Selection.

Today, being more conscious of lyrics, I am completely unable to write fiction to anything but instrumental lyrics so I can only assume at this point in time at 17 years old I hardly noticed that the lyrics were there.
I started taking notes on the imagery and characters that came to me and I started doing more detailed drawings for art classes and the like.
I wrote my own rock songs alone in my parent's attic on a cheap cherry red unplugged electric guitar that my parent's bought for me on my 16th birthday. (I still have that guitar and still strum it from time to time.) The songs I wrote started to morph from being punk songs about how much I hated my hometown to being expansive psychedelic songs about this alternate world I had created. I recorded demos of these songs on my dad's JC Penney's cassette recorder. Pretty sure those tapes don't exist anymore.
Though I did re-record a handful of the songs over one summer in college. I was living in COlorado Springs and all my friends went away for the summer. I had a job waiting tables and so I stayed in town and was unencumbered by any social obligations for 3 whole months. I bought a cassette 8 track recorder and spent my off hours alone in the room i subletted multi-tracking crude versions of the songs I had written over the previous few years, many of which were about The Arriving Sea.
Embarrassing lyrics, but kinda intriguing in a historic sense if you happen to me.
My Arriving Sea notebooks multiplied and the story got more and more complicated (too complicated one would say if they had any formal education in fiction writing) and my senior year of college I began making art illustrating parts of this story (in an abstract way) I got a little carried away. This was for my senior art major exhibit. Most students made 10 pieces of strong work to show. I had this vision of taking the entire Armstrong Hall and just covering it in art hundreds of pieces filling multiple hallways. I had been really inspired by a retrospective exhibit by local Manitou Springs artist CH Rockey in which every inch of the ARC Gallery was covered in his work and I wanted to do the same. But this was a collection of work he had made over 50 years! I was trying to rival this output over the course of 6 months.

Entries on where items are located.
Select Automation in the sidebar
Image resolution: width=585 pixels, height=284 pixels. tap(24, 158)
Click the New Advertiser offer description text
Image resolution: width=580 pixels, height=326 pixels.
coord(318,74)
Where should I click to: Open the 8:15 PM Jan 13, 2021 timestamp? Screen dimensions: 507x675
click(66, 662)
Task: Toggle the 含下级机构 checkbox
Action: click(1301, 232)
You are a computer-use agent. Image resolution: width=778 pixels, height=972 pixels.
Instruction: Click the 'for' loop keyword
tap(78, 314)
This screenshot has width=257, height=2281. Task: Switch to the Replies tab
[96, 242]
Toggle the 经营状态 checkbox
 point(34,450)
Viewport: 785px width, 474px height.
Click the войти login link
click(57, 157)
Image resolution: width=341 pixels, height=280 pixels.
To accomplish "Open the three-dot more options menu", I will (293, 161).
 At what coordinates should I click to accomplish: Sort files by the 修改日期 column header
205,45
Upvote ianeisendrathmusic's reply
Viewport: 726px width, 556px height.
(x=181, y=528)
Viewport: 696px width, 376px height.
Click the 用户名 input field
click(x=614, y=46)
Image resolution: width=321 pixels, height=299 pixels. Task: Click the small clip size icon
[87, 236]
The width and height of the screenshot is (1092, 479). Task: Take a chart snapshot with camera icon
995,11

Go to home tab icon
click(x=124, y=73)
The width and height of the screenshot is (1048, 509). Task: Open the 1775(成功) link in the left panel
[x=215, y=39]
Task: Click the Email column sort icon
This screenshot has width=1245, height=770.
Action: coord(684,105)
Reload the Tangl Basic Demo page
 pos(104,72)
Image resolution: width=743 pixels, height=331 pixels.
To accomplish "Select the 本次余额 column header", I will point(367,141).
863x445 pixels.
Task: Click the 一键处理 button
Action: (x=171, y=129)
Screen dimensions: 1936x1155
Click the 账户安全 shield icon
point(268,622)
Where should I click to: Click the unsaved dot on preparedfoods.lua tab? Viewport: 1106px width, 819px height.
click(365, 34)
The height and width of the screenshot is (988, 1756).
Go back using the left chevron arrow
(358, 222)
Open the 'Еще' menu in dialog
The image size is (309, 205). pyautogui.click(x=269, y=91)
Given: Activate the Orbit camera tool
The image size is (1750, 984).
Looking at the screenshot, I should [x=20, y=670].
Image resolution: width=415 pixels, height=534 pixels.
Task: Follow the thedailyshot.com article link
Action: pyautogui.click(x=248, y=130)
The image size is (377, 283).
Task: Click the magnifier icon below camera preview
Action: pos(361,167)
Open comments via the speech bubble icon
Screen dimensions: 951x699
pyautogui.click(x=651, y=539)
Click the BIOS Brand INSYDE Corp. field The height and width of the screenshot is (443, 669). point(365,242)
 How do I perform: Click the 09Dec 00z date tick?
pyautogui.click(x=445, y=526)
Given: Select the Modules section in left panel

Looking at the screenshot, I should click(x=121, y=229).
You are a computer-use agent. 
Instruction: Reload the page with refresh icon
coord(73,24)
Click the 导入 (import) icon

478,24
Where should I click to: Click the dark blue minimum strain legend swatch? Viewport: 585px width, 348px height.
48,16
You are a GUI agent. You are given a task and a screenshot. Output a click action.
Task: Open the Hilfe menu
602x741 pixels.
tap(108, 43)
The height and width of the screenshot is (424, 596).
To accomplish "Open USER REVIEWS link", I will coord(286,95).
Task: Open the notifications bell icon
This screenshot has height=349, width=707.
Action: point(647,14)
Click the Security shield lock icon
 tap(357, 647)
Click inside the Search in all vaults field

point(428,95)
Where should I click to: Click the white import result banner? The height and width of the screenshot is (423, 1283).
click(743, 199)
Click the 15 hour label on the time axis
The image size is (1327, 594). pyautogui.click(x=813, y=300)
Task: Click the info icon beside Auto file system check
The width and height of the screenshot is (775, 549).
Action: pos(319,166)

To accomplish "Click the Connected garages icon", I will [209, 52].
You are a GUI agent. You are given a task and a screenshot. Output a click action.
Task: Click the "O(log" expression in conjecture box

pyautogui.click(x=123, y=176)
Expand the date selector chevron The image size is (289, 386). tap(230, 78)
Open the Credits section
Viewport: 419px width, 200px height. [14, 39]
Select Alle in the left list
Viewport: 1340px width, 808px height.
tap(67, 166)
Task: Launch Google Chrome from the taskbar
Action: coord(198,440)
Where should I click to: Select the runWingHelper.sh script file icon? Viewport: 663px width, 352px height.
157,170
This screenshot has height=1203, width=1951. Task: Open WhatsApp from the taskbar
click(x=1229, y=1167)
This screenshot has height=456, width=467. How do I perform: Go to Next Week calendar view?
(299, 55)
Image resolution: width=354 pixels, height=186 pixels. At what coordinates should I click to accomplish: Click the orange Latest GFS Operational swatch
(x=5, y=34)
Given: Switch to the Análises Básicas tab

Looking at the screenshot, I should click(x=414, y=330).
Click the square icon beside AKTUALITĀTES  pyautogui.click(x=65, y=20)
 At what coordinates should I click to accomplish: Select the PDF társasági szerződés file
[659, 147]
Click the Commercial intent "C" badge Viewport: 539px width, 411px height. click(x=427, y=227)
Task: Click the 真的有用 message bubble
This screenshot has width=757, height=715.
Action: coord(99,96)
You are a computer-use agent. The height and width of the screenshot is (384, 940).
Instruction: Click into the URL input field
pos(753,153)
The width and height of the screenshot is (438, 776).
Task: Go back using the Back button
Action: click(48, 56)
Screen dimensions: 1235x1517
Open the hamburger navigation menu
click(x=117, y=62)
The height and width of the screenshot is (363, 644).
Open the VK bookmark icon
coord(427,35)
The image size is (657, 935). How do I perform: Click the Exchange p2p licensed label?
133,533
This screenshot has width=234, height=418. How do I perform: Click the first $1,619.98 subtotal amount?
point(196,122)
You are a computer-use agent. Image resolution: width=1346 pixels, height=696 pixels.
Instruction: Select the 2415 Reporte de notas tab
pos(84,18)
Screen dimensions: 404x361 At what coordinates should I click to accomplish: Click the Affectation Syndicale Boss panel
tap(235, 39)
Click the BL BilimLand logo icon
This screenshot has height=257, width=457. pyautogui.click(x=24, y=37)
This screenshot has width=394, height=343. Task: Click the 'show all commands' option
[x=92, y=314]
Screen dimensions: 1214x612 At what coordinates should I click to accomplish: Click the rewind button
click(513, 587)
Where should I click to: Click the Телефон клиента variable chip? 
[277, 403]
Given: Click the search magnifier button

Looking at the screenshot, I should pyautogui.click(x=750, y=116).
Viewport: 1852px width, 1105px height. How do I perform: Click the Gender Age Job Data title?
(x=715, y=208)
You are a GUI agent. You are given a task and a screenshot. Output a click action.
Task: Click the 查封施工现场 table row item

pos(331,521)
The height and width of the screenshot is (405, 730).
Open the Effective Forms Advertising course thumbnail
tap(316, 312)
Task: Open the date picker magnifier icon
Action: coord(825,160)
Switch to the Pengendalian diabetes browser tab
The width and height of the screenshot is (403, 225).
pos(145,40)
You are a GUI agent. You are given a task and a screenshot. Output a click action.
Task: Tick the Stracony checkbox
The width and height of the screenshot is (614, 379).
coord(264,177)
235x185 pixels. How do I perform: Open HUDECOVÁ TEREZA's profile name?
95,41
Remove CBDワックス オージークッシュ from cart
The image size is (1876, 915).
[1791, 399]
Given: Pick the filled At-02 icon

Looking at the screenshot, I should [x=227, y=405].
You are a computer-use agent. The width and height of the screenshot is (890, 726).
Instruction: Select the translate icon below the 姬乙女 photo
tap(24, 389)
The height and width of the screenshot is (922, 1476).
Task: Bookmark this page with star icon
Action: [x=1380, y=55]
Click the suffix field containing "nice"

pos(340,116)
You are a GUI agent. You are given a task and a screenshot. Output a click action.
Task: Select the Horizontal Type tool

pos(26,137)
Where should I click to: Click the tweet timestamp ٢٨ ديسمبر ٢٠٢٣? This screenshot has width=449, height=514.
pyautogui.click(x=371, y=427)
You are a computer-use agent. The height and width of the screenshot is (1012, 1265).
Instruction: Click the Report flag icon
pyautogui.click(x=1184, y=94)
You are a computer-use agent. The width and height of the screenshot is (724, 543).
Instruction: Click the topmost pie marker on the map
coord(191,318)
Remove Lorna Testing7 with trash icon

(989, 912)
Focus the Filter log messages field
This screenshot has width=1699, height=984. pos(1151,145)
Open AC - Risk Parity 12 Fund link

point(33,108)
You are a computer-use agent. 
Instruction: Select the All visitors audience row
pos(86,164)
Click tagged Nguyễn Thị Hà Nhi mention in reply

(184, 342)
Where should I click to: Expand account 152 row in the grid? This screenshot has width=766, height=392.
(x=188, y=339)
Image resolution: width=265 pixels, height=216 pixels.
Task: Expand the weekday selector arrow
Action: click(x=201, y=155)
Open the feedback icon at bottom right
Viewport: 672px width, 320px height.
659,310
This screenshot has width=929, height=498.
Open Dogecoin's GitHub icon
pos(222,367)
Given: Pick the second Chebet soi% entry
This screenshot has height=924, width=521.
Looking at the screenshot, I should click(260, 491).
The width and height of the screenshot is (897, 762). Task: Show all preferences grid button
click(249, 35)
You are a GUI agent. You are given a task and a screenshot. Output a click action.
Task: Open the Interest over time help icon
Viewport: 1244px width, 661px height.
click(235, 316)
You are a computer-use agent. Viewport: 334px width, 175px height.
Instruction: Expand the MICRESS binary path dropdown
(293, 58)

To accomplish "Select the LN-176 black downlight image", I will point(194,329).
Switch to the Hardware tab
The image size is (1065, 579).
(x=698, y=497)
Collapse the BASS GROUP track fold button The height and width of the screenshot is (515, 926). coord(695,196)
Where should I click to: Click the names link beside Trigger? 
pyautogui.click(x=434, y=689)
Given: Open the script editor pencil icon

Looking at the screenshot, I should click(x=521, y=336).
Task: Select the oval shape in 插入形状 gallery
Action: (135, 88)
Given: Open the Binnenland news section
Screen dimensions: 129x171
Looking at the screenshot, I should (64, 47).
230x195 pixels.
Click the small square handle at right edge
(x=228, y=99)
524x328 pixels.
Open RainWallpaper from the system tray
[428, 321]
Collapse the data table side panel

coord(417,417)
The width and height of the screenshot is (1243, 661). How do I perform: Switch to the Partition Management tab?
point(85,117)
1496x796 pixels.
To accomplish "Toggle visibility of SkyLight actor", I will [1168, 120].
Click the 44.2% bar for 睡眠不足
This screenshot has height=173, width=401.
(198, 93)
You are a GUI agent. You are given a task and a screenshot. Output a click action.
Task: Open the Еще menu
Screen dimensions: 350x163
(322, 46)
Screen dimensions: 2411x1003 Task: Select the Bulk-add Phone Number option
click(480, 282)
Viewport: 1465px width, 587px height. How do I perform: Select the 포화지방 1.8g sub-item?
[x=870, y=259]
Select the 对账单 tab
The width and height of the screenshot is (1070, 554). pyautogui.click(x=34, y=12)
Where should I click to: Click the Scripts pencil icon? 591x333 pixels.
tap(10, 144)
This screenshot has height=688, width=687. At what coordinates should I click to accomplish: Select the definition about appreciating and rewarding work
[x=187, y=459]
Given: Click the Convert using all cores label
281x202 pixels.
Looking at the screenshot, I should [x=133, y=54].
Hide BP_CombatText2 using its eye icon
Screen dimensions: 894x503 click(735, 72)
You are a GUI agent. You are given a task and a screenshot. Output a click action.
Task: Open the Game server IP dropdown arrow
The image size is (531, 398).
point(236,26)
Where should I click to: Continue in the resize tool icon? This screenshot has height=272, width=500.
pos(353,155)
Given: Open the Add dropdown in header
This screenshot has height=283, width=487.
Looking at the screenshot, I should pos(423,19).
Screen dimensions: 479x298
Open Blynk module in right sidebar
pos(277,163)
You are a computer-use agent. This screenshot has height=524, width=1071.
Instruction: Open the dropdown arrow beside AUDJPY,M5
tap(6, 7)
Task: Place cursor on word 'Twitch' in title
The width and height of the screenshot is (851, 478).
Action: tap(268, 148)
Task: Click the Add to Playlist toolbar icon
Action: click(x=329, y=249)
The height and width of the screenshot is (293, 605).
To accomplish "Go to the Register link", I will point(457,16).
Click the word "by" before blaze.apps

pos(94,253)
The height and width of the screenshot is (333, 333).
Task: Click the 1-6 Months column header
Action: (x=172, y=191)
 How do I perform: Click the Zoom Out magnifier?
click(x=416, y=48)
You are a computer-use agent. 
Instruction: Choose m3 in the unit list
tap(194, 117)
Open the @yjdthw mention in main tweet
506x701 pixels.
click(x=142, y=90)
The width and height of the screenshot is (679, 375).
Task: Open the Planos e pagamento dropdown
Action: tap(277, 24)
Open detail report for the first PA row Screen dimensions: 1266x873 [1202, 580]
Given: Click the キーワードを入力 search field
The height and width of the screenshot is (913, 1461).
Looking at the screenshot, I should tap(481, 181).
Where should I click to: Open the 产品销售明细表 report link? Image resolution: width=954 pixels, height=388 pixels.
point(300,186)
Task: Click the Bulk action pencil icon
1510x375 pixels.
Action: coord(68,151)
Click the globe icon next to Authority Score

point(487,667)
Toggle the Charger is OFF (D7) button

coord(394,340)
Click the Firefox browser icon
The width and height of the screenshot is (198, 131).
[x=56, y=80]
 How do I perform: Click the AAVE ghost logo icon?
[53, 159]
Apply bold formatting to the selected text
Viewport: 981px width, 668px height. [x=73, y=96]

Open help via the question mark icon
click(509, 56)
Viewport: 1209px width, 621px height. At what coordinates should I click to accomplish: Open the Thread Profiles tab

Exercise description.
Answer these questions from the selection:
1. What color was the electric guitar the writer received on a 16th birthday?
2. What did the writer buy to re-record songs during the summer in college?
3. Over how many years had CH Rockey made the work shown in his retrospective exhibit?
Rely only on the selection when answering.

Task response.
1. Cherry red.
2. A cassette 8 track recorder.
3. 50 years.